Paradiso zat bomvol.
De mis was prachtig.
De mannen ook.
35 jaar geleden of meer.

Ik ben een heleboel gelukkig
niet vergeten,
zodat ik wat ik vergeten ben
niet mis

en dat blijkbaar ook niet nodig had
om gelukkig te zijn.

@Lisan Lauvenberg
28 februari 2019

over de tijd na limburg, het land van haar jeugd, in een paar pennenstreken geschilderd – hoe een nieuw begin ook geluk brengt in een mensenleven – kan brengen in een mensenleven – en hoe amsterdam altijd rijker werd door de mensen die van ver kwamen en amsterdam omarmden – van amsterdam werden.

Rogier van der Weydenstraat

zal ik dan maar knarsend door de straat lopen
langs het huis waar ik woonde
alle onrust van mijn huid stropen
loop maar mee, daar was de kleuterschool
waar alles onbesproken bleef

dan klim ik weer omhoog
in de brandgang waar we speelden
hoger en hoger en dan de sprong
ren ik met mijn spillebenen
iedereen voorbij

zal ik dan maar met een zacht hart door mijn straat lopen
langs het huis waar ik woonde
piept de schommel in de tuin
kijk daar is het luikje in de deur
met de witte gordijntjes

dan draag ik weer de vlechten
kam ik thuis mijn lange haren glanzend
kleur ik grote bloemen op de stoep met krijt
dat kan, maar dan dien ik te beseffen

waar ik kind was ligt bewaard
niets verandert door de tijd

PetraMaria





met een zacht hart en ook met die vlechten, met enige aarzeling terug naar de Rogier van der Weydenstraat – en wij lopen met petra maria mee. alles blijft bewaard in en uit ons leven. de school, de kleuterschool, de geheime plaatsen opgeslagen in het hoofd van de dichter. en van de zanger.  de naam van de straat die zoveel meer is dan een naam van een straat.

Stella is er niet de baas

Ons was op school
een vaste, denderende
loopbaan beloofd
bij het spoorbedrijf,

als dwarsliggers.

We waren taai, duurzaam.

Thuis legden we met Märklin
onze toekomst vast
en dan weer los.

Velen kwamen kijken,
zo’n huis zie je zelden.
Zoveel glas en nergens gas.
Wij wisten veel, soms beter.

marc tiefenthal

marc tiefenthal weet als geen ander verleden en heden te mixen. met grappige uitkomsten. de milieuproblematiek het thema ingeblazen. hoeveel dwarsliggers er ook zijn –  je vindt ze overal terug. in heel veel hoedanigheden. met vooruitziende blik ook.

Rik vanuit Ibiza

Achter de duinen

Aan de langste laan achter de duinen
groeiden gouden oorringen
van Kijkduin tot 2000drummers
in Scheveningen en lieve superzusters

de eerste wiet gerookt uit een bongo
het ritme van jingoloba in de kerk
vaders linnen en katoen aan ‘t werk
moeders tennisballen in de tuin

de duiven koerden rikkietikkie roekoe
roekeloze Kniertje hond rent zich dood
voort voort aan de Laan van Meerdervoort
auto’s remmen niet voor verdriet

moeders sambal bood geen troost
mijn oude Indische ziel ziet dat wel
net als opa’s koloniale luipaardvel
rijsttafels eten het verleden op

Haagse duinen ademen zand uit
naar ‘t oude huis achter de Tomatenstraat
naar de afgebroken hortensia school
naar dagen van ontembaar geluk.

Rik van Boeckel
2 maart 2019
Cap Negret.
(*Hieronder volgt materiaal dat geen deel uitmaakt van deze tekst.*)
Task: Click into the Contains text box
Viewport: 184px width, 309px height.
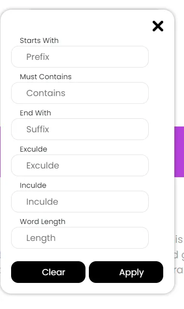Action: pyautogui.click(x=80, y=93)
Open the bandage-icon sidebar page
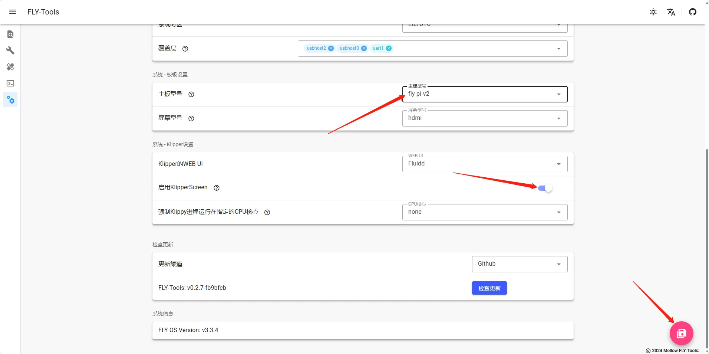709x354 pixels. tap(10, 67)
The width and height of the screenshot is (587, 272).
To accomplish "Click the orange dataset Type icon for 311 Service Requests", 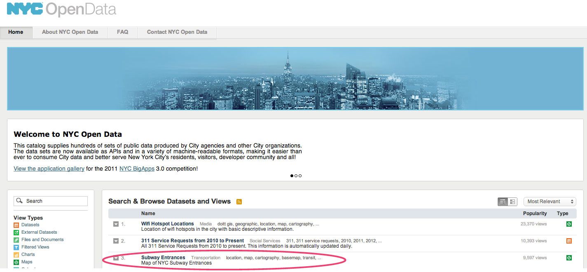I will click(x=569, y=241).
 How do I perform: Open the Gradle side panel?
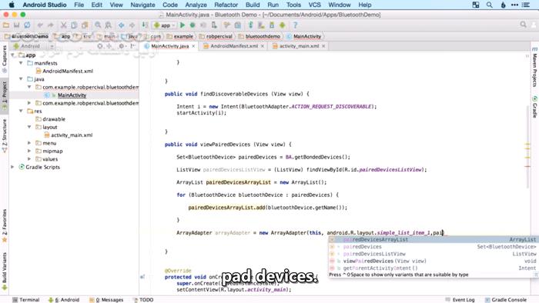point(535,108)
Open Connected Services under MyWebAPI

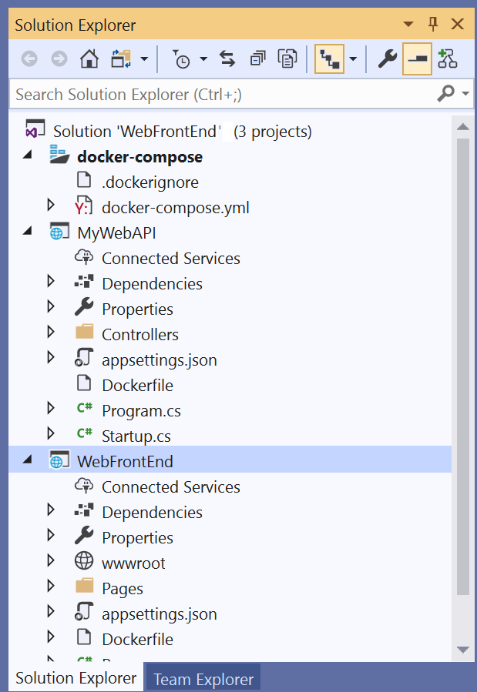170,258
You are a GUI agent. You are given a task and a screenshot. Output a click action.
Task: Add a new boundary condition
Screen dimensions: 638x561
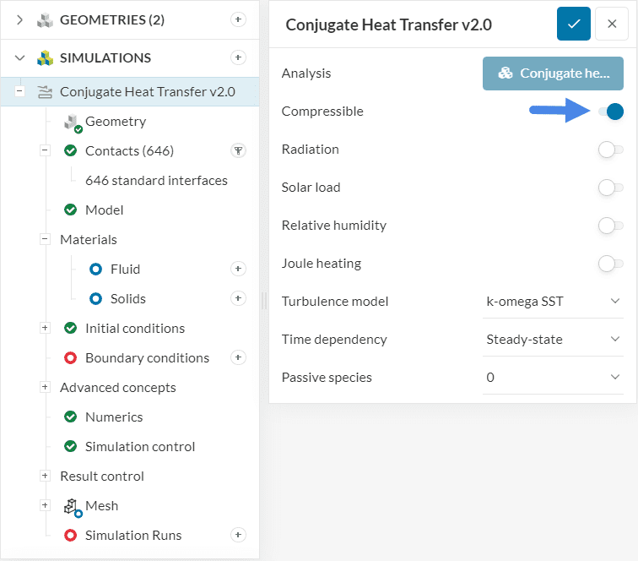238,357
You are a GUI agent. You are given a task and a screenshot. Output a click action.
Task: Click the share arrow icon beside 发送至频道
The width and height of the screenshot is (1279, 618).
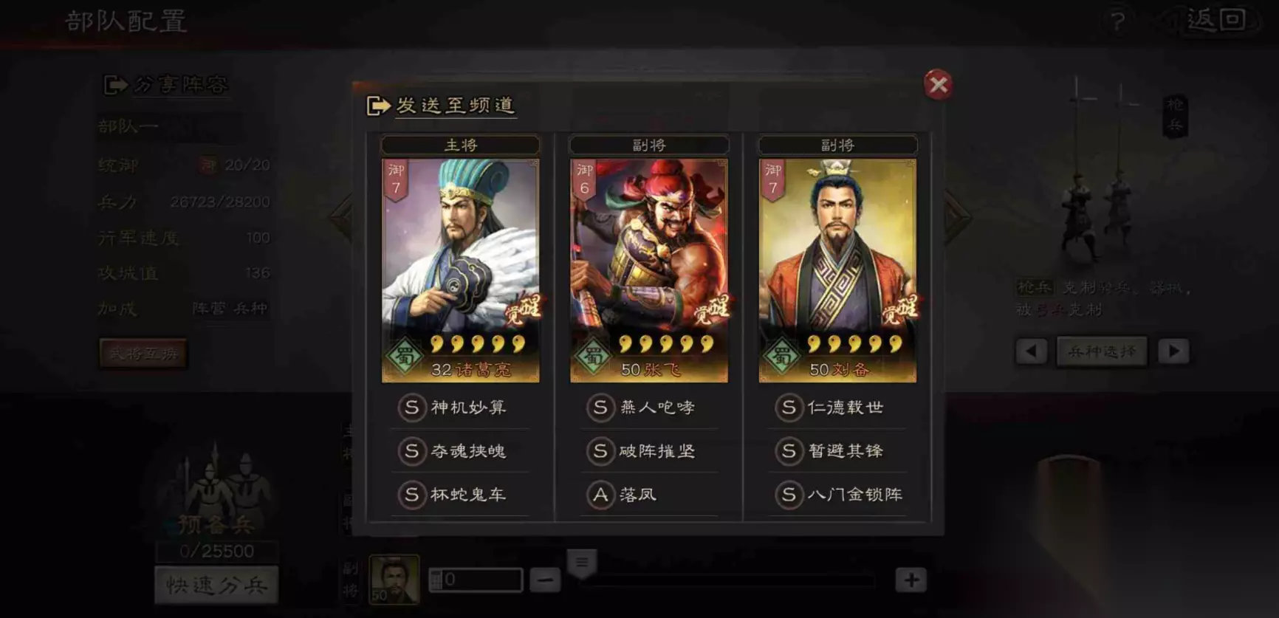(378, 106)
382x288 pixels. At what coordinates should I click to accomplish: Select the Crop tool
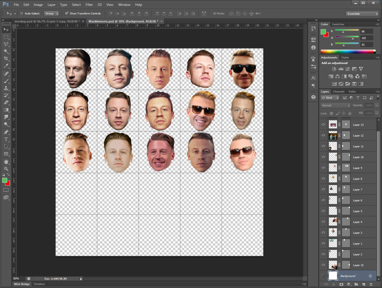tap(6, 58)
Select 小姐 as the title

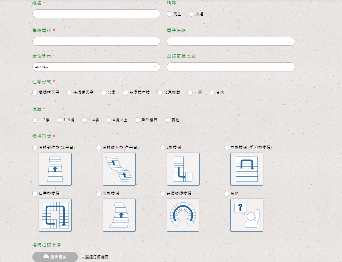(191, 14)
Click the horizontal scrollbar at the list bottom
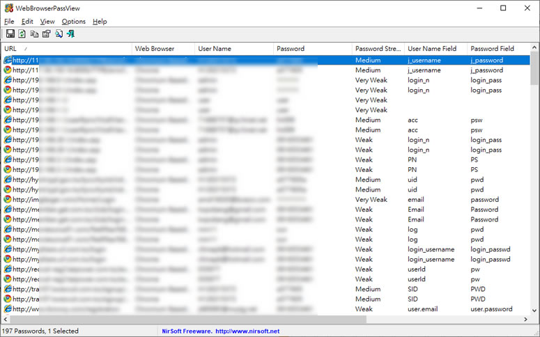 (209, 318)
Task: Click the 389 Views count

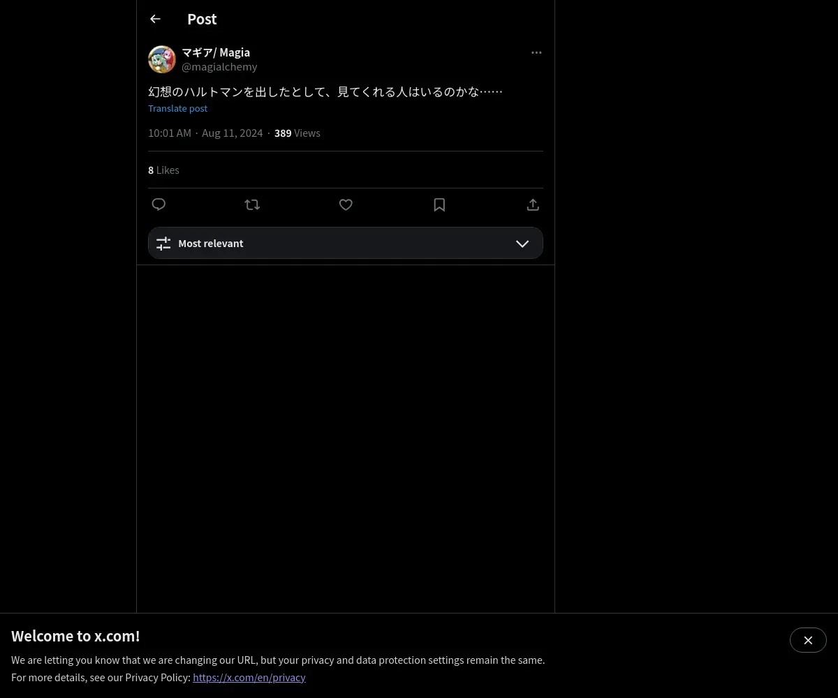Action: (297, 133)
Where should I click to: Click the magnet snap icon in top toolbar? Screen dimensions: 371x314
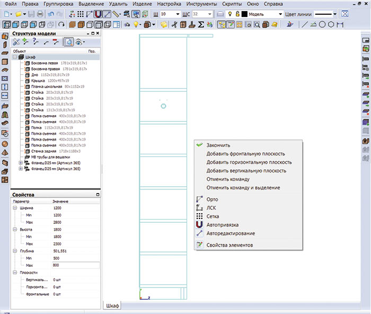coord(98,13)
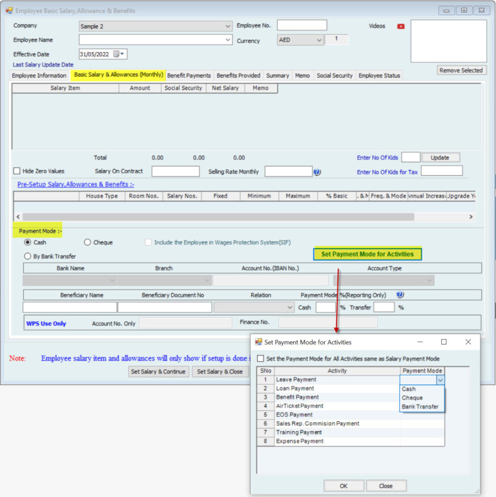This screenshot has height=497, width=496.
Task: Open the Currency AED dropdown
Action: point(318,40)
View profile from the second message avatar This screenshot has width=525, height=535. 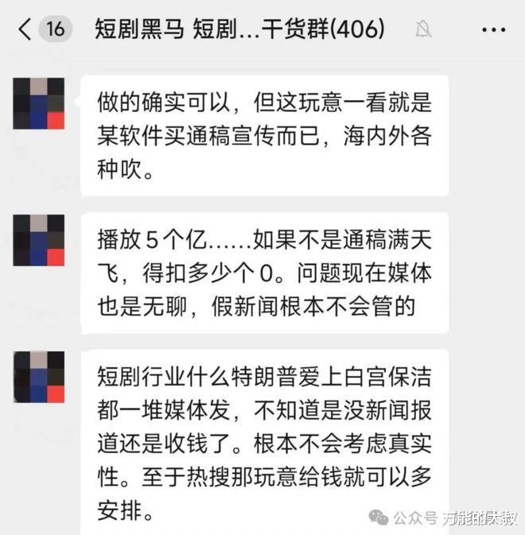[x=38, y=240]
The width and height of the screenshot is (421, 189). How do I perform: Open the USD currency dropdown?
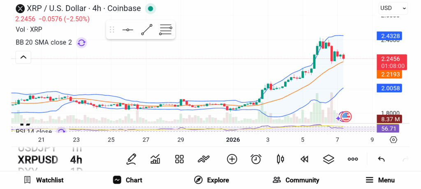pyautogui.click(x=393, y=8)
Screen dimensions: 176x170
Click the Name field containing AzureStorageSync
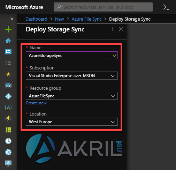tap(72, 56)

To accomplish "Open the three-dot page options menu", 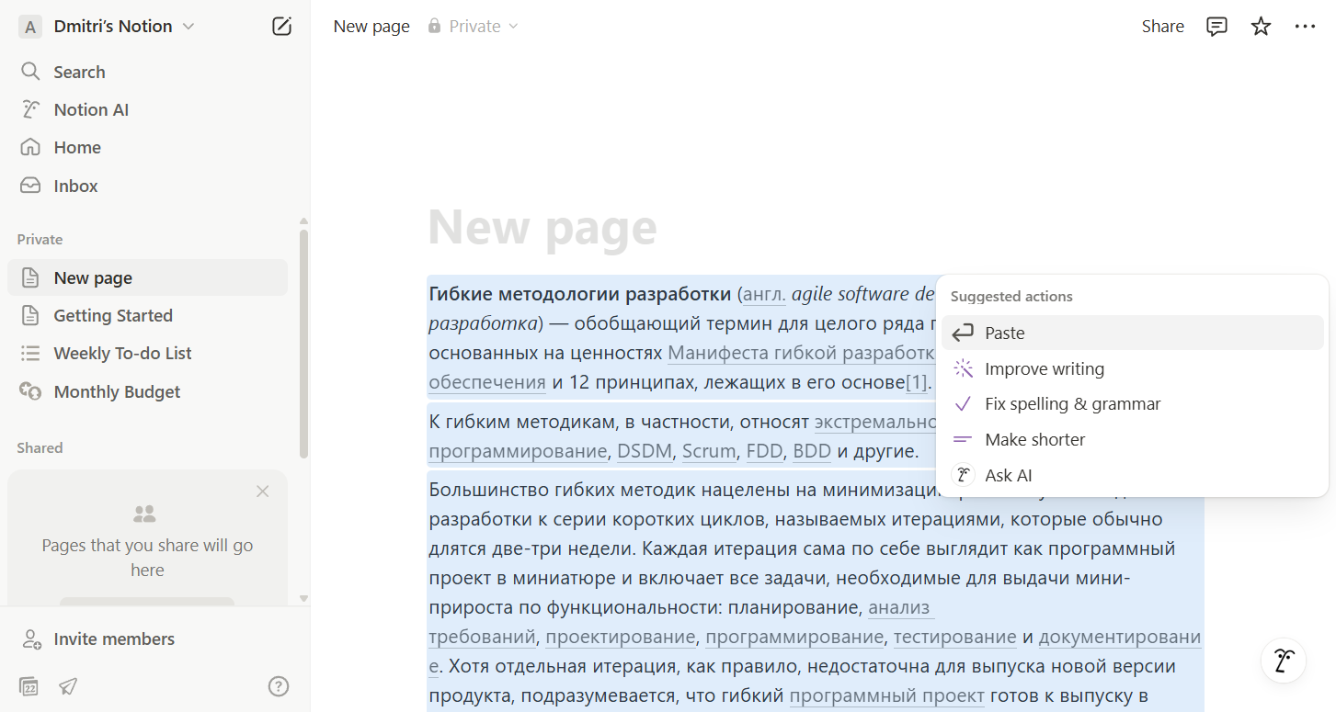I will pos(1305,27).
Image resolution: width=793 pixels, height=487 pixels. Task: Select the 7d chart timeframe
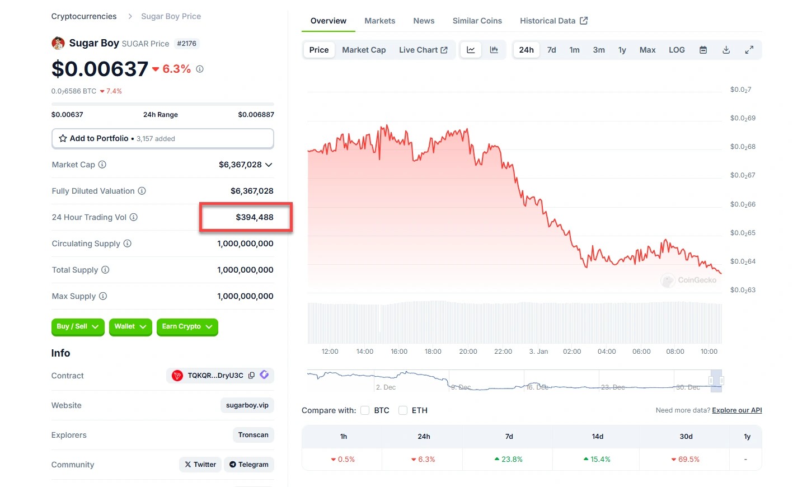click(551, 50)
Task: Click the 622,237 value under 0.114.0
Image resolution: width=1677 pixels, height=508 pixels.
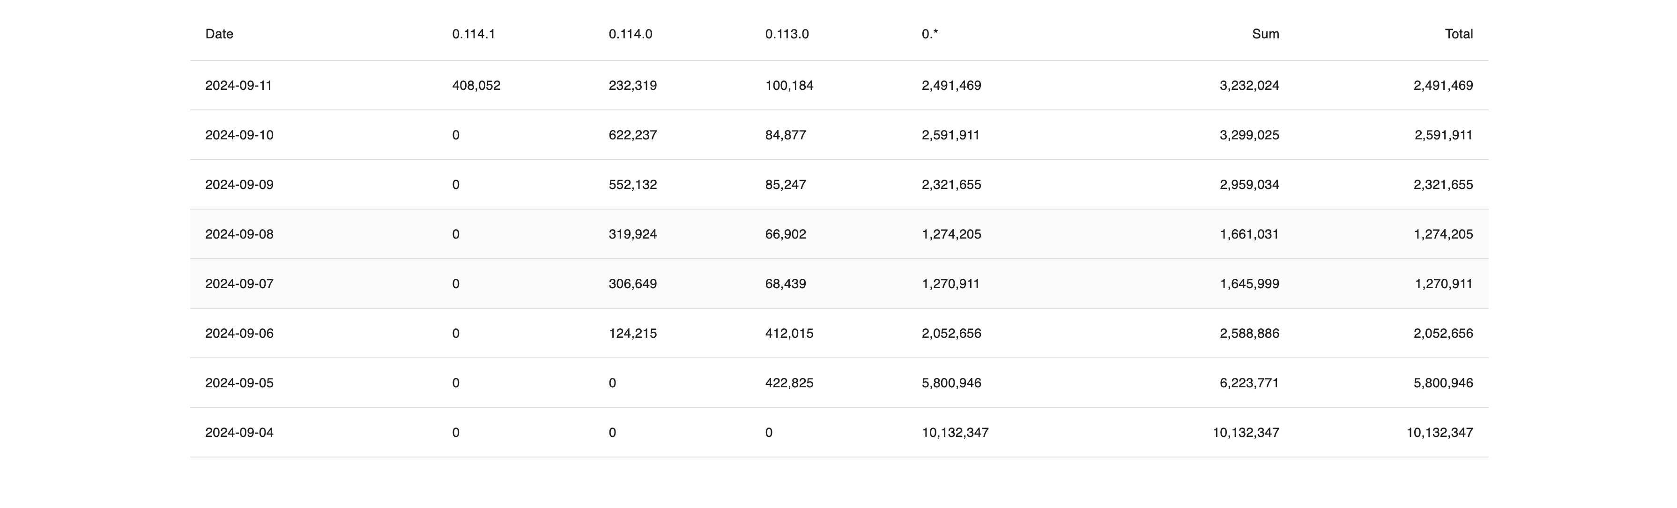Action: 632,135
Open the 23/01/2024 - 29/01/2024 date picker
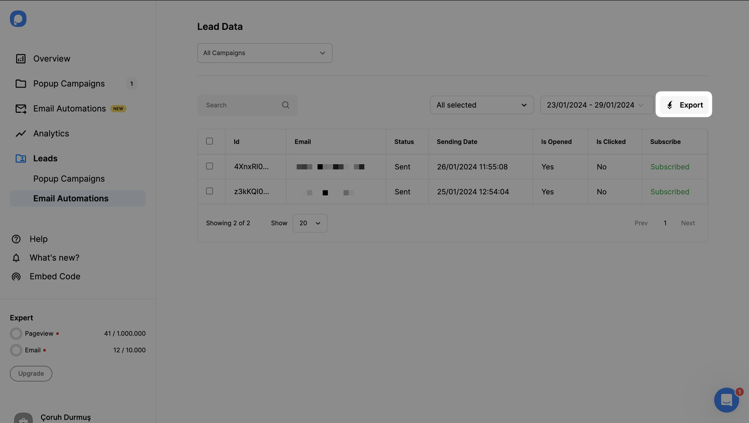749x423 pixels. coord(596,105)
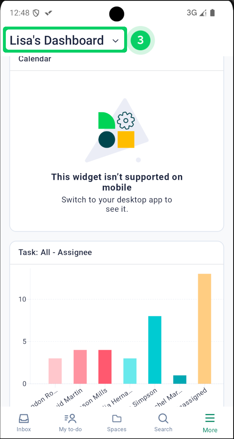
Task: Open the Inbox icon in bottom navigation
Action: tap(23, 422)
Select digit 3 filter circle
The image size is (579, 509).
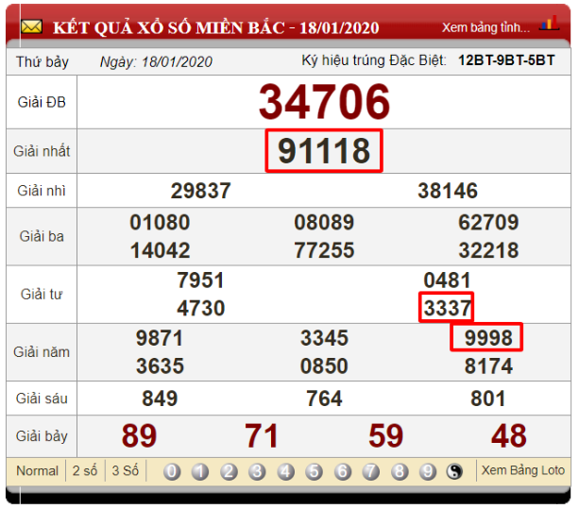(257, 471)

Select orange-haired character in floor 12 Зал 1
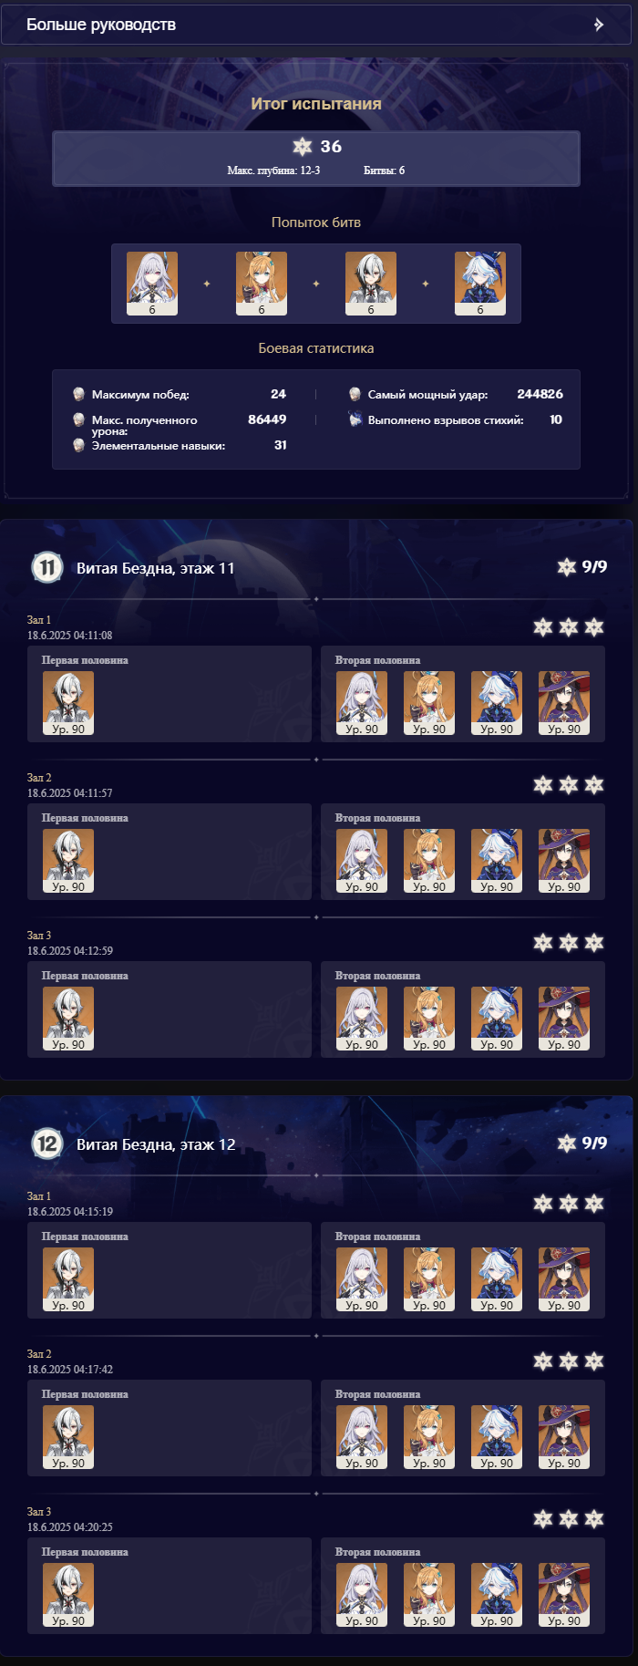click(429, 1279)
Ibiza

vanuit Ibiza zijn bericht  – de duiven koeren nog steeds – moeders sambal bood geen troost – riks inmiddels oude Indische ziel – den haag – we zijn weer terug waar we waren. de dagen van ontembaar geluk hebben zich in wereldburger van boeckel definitief gevestigd – het hele leven van ibiza tot in den haag – altijd en overal – rik vindt en ziet en hoort overal het geluid van de vrede: rikkietikkie roekoe.

om de slochter

je woonde daar hoog
in de leegte weet je

de omtrekken nog van het kasteel
waar liefde en verwondering
je voor het eerst deden zingen
achter kantelende kantelen
de roes om zo veel jaren nog
je dwong alles te delen

in een dieper gelegen verleden
sloegen boeren er hun grond aan
waar jij jongeling je tenten en ver
de vijand in transen wachtte

alles zou je overleven – je won
ten slotte patronen erachter
van de verdwenen stad

maar nu hier
in de jeugd verborgen

zie de groene vingers van toen
de broze teerwereld ten dode
amechtig aangelijnd omklemmen
in een zielig dorstig plantsoen

onder luchten onbekend
en eindtijdelijk grijs

Aratrios 02.02.19

een ietwat uiteindelijk droeve terugblik.  wat er van geworden is? waarin het is opgegaan – (een zielig dorstig plantsoen) we mogen het lezen in dichterswoorden. hier vloeien woorden van de dichter, van de historicus, van de ervaringsdeskundige in elkaar – de conclusie meteen al in het begin van het gedicht gegeven in prachtige taal:

je woonde daar hoog
in de leegte weet je

arie corrigeert met strenge blik het commentaar:


Je moet het begin op deze manier lezen:
 
‘Je woonde daar hoog. In de leegte weet je de omtrekken nog van het kasteel, waar liefde en verwondering je voor het eerst deden zingen,
(en waar) achter kantelende kantelen de roes om zo veel jaren nog je dwong alles te delen.
 
Zo ontstaat het beeld van een luchtkasteel. Ik heb vorige maand echt in de Henk Henriëtstraat gestaan. De woonblokken zijn gesloopt, maar de straat bestaat nog, met nieuwe laagbouw (sinds 2010 ongeveer). Precies op de plek waar mijn portiek was keek ik omhoog en trok ik in gedachten in de lucht op de plek waar mijn jongenskamer was de contouren.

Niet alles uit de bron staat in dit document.